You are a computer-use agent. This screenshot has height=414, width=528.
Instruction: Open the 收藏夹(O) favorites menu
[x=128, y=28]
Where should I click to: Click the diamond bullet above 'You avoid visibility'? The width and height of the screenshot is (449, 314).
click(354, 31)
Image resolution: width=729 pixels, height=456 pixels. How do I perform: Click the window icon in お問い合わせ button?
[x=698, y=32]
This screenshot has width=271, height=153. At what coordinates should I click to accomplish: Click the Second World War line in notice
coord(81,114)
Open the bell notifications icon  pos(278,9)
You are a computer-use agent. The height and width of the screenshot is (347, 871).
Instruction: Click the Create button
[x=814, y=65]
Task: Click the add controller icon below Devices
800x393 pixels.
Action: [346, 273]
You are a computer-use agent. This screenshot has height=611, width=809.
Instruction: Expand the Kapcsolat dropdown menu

* * *

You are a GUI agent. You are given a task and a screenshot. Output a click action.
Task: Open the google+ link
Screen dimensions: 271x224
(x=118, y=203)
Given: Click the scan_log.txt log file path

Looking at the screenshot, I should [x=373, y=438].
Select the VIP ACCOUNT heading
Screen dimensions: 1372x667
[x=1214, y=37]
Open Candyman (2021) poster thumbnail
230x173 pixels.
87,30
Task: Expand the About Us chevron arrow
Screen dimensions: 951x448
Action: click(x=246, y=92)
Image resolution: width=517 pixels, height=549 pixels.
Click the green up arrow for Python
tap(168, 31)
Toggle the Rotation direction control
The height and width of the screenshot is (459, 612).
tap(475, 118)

---

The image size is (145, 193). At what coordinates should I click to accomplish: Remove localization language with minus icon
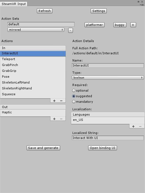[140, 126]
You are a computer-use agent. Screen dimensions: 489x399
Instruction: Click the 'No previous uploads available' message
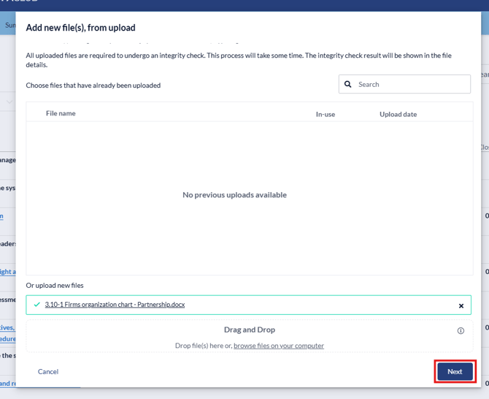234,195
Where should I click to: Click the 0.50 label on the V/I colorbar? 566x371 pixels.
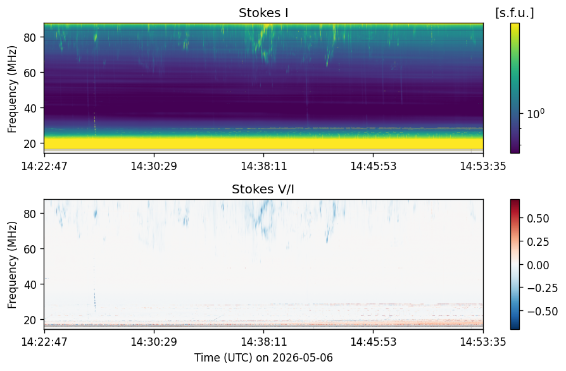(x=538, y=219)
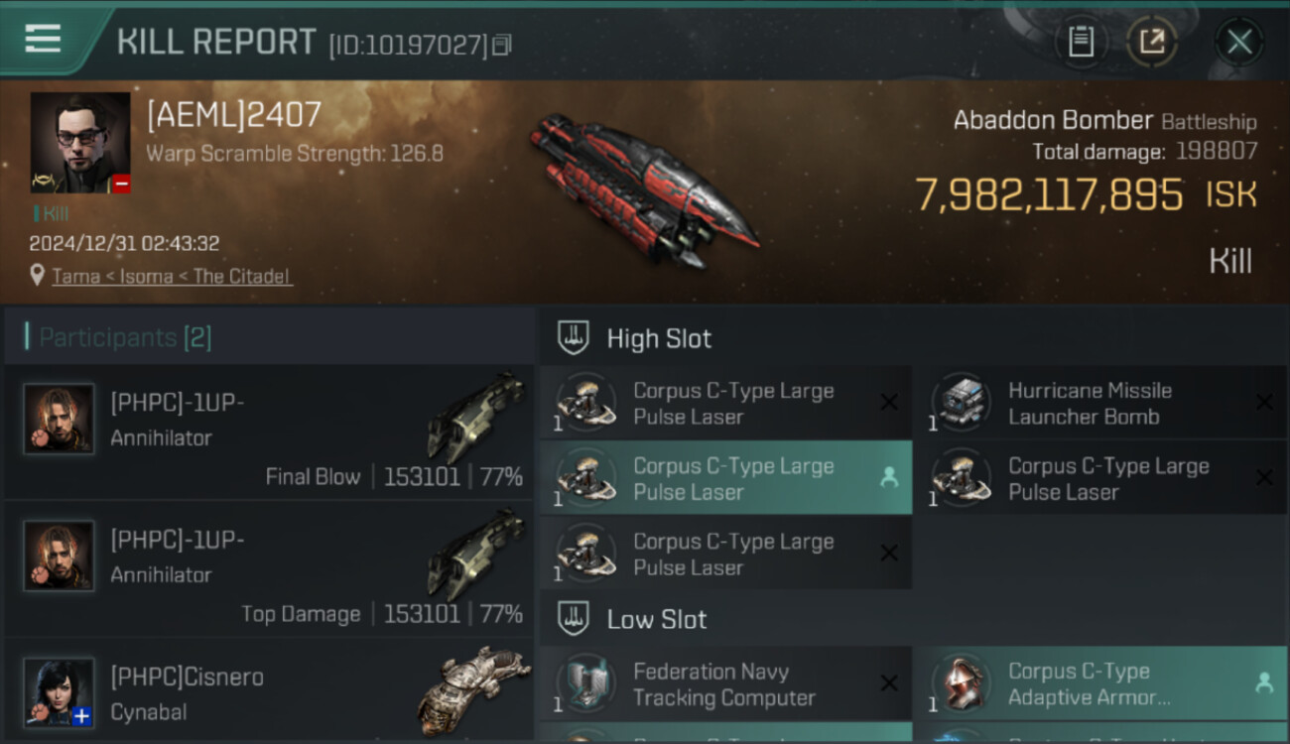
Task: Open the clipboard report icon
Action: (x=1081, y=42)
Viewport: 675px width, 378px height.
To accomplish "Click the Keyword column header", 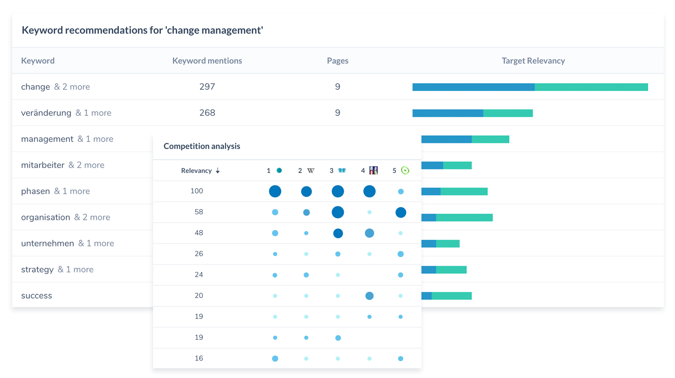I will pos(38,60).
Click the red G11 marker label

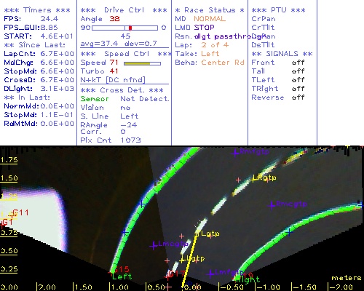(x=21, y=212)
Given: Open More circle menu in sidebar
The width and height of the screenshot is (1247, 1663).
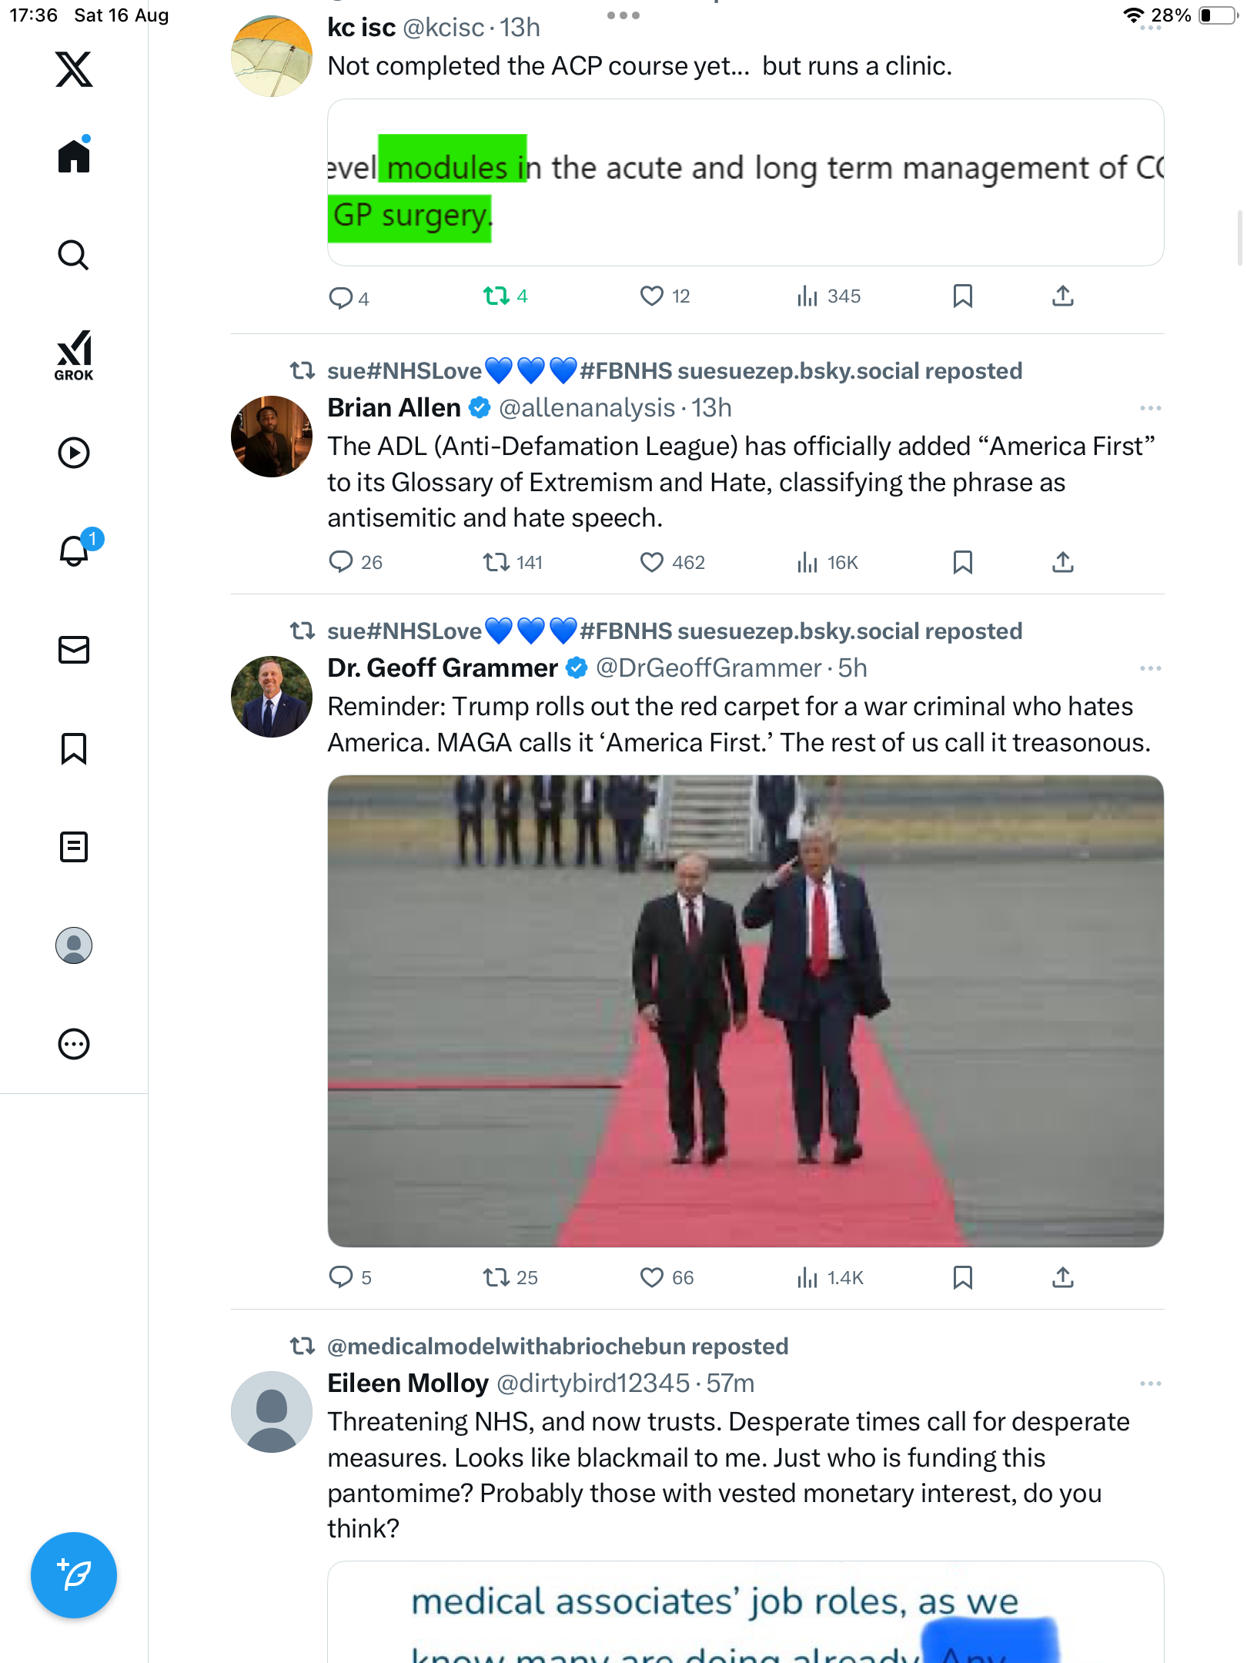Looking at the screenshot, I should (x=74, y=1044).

• _AIM OF THE TASK_
The line above containing "has height=611, width=809.", the line containing "Instruction: Expand the", and every line between them are to be transcribed exactly; no other line is wanted.

• _TASK OUTPUT_
You are a computer-use agent. This screenshot has height=611, width=809.
Instruction: Expand the Kapcsolat dropdown menu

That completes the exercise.